### Study questions
**A)** Can you reproduce the Roosevelt Rundown newsletter below word for word, from "Roosevelt Fellow Susan" up to and including "their own lives."?
**B)** How would the Roosevelt Rundown newsletter below go on after its last sentence? Continue it from that point.

### Passage for review

━━━━━━━━━━

Boiling Points, UBI Behavioral Effects, Ideas for Human Rights, and More

May 12, 2017

The Roosevelt Rundown is an email series featuring the Roosevelt Institute’s top 5 stories of the week.

1. Inequality is Toxic

Roosevelt Fellow Susan Holmberg writes about the links between climate change and inequality, with the aim to integrate these two, sometimes separate policy agendas. Read more about how we can fight for a clean environment and an economy that works for all from Holmberg here and from Roosevelt @ Mason’s Beverly Harp and Asha Athman here.

2. Cash Back

As reported in Buzzfeed, University of Chicago’s Ioana Marinescu explores what happens when people get cash without strings attached in our new report. Turns out they make some of the best decisions to improve their own lives.

3. 10 Ideas for Human Rights

The Roosevelt network rolls out their third week of this year’s top student-generated policy ideas from across the nation with a selection of proposals for human rights, including supporting the survivors of human trafficking, ending automatic transfers of juveniles to adult court, and putting intermediaries in courtrooms.

━━━━━━━━━━

### Supplied records
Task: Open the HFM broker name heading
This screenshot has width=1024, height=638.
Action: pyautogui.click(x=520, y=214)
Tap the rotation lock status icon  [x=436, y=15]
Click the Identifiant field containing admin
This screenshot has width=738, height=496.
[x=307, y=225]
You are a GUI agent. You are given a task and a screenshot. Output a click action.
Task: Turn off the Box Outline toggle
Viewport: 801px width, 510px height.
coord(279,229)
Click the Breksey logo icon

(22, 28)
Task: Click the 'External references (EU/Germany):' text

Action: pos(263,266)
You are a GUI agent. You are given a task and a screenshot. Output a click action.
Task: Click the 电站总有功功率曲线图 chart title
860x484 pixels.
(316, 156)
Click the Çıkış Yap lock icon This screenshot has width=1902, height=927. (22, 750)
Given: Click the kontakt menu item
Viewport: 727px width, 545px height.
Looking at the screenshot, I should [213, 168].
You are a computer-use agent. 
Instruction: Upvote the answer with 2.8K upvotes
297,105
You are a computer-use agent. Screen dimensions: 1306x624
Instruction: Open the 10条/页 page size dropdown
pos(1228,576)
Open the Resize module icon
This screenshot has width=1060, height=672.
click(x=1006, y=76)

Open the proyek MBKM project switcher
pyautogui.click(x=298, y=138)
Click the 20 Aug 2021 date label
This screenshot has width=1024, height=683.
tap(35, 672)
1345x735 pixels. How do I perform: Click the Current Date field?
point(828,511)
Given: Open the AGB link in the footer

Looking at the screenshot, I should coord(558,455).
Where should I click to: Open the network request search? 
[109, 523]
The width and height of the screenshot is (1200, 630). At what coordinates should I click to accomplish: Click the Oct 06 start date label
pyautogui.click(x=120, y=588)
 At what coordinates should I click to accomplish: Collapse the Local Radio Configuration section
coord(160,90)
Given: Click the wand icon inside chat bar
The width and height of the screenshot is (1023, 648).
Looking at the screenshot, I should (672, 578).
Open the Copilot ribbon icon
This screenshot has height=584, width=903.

━━━━━━━━━━

### Results of the tasks
**A)**
Roosevelt Fellow Susan Holmberg writes about the links between climate change and inequality, with the aim to integrate these two, sometimes separate policy agendas. Read more about how we can fight for a clean environment and an economy that works for all from Holmberg here and from Roosevelt @ Mason’s Beverly Harp and Asha Athman here.

2. Cash Back

As reported in Buzzfeed, University of Chicago’s Ioana Marinescu explores what happens when people get cash without strings attached in our new report. Turns out they make some of the best decisions to improve their own lives.

**B)**
4. Chopra for Commissioner

Earlier this week, Senate Minority Leader Chuck Schumer recommended Roosevelt Visiting Fellow Rohit Chopra, a former official at the Consumer Financial Protection Bureau, for an open Democratic seat on the Federal Trade Commission. Roosevelt President & CEO Felicia Wong issued a statement declaring Chopra an “excellent choice” for the Commission.

5. Making the Grade

Program Manager Eric Harris Bernstein marked up last week’s Democratic Senate leaders’ joint letter on tax cuts to Treasury Secretary Steve Mnuchin. We felt the Senate letter stopped short of a few important points.

What We’re Watching:

Roosevelt Fellow Maya Wiley joined a panel on “Real Time with Bill Maher” recently to talk about health care, the Trump presidency, and the French presidential elections.

What We’re Reading:

Writing for Boston Review, Roosevelt Senior Economist and Fellow Marshall Steinbaum explains why economists shouldn’t give Thomas Piketty and his book Capital in the Twenty-First Century the cold shoulder.